1.1 Assignor. Each Assignor, severally, and not jointly, acting for itself, (a) represents and warrants that (i) it is the legal and beneficial owner of the relevant Assigned Interest assigned by it, (ii) such Assigned Interest is free and clear of any lien, encumbrance or other adverse claim and (iii) it has full power and authority, and has taken all action necessary, to execute and deliver this Global Assignment and Assumption and to consummate the transactions contemplated hereby; and (b) assumes no responsibility with respect to (i) any statements, warranties or representations made in or in connection with the Credit Agreement or any other Loan Document, (ii) the execution, legality, validity, enforceability, genuineness, sufficiency or value of the Loan Documents, (iii) the financial condition of any of the Loan Parties, any of their Subsidiaries or Affiliates or any other person obligated in respect of any Loan Document or (iv) the performance or observance by any Loan Party, any of their Subsidiaries or Affiliates or any other Person of any of their respective obligations under any Loan Document.

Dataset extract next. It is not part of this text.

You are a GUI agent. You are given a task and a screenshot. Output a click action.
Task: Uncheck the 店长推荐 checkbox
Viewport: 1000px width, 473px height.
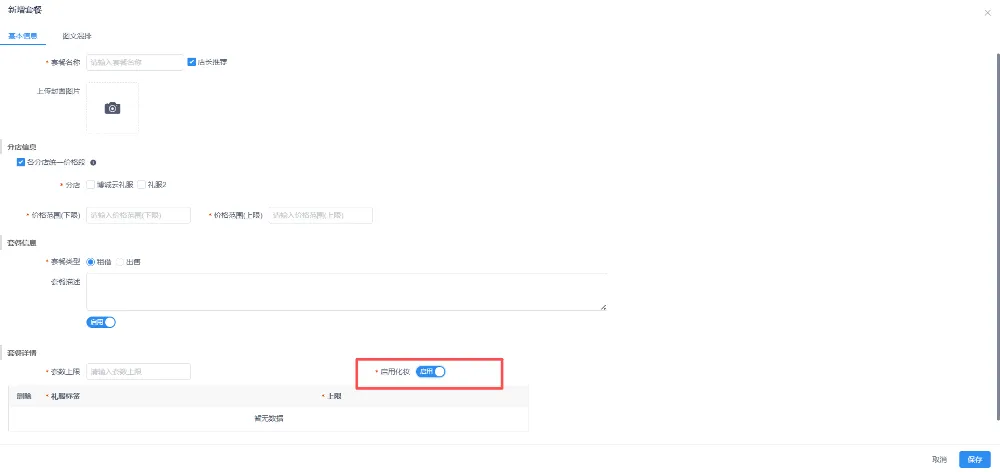[192, 62]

1.2. Assignee. Each Assignee, severally, and not jointly, acting for itself, (a) represents and warrants that (i) it has full power and authority, and has taken all action necessary, to execute and deliver this Global Assignment and Assumption and to consummate the transactions contemplated hereby and to become a Lender under the Credit Agreement, (ii) it meets all requirements of an Eligible Assignee under the Credit Agreement (subject to receipt of such consents as may be required under the Credit Agreement), (iii) from and after the Assignment Date, it shall be bound by the provisions of the Credit Agreement as a Lender thereunder and, to the extent of the relevant Assigned Interests assumed by it, shall have the obligations of a Lender thereunder, (iv) it is sophisticated with respect to decisions to acquire assets of the type represented by the Assigned Interests and either it, or the Person exercising discretion in making its decision to acquire the relevant Assigned Interest, is experienced in acquiring assets of such type and (v) it has received a copy of the Credit Agreement, together with copies of the most recent financial statements referred to in Section 3.04(a) of the Credit Agreement or delivered pursuant to Section 5.01 thereof, as applicable, and such other documents and information as it has deemed appropriate to make its own credit analysis and decision to enter into this Global Assignment and Assumption and to purchase the relevant Assigned Interest on the basis of which it has made such analysis and decision independently and without reliance on the Administrative Agent or any other Lender; and (b) agrees that (i) it will, independently and without reliance on the Administrative Agent, any Assignor or any other Lender, and based on such documents and information as it shall deem appropriate at the time, continue to make its own credit decisions in taking or not taking action under the Loan Documents, and (ii) it will perform in accordance with their terms all of the obligations that by the terms of the Loan Documents are required to be performed by it as a Lender.
25
2. Payments. From and after the Assignment Date, the Administrative Agent shall make all payments in respect of each Assigned Interest (including payments of principal, interest, fees and other amounts) to each Assignor for amounts in respect of Assigned Interests assigned by it that have accrued to but excluding the Assignment Date and to each Assignee for amounts in respect of Assigned Interests assumed by it that have accrued from and after the Assignment Date.
3. General Provisions. This Global Assignment and Assumption shall be binding upon, and inure to the benefit of, the parties hereto and their respective successors and assigns. This Global Assignment and Assumption may be executed in any number of counterparts, which together shall constitute one instrument. Delivery of an executed counterpart of a signature page of this Global Assignment and Assumption by telecopy shall be effective as delivery of a manually executed counterpart of this Global Assignment and Assumption. This Global Assignment and Assumption shall be construed in accordance with and governed by, the law of the State of New York without regard to conflicts of principles of law that would require the application of the laws of another jurisdiction.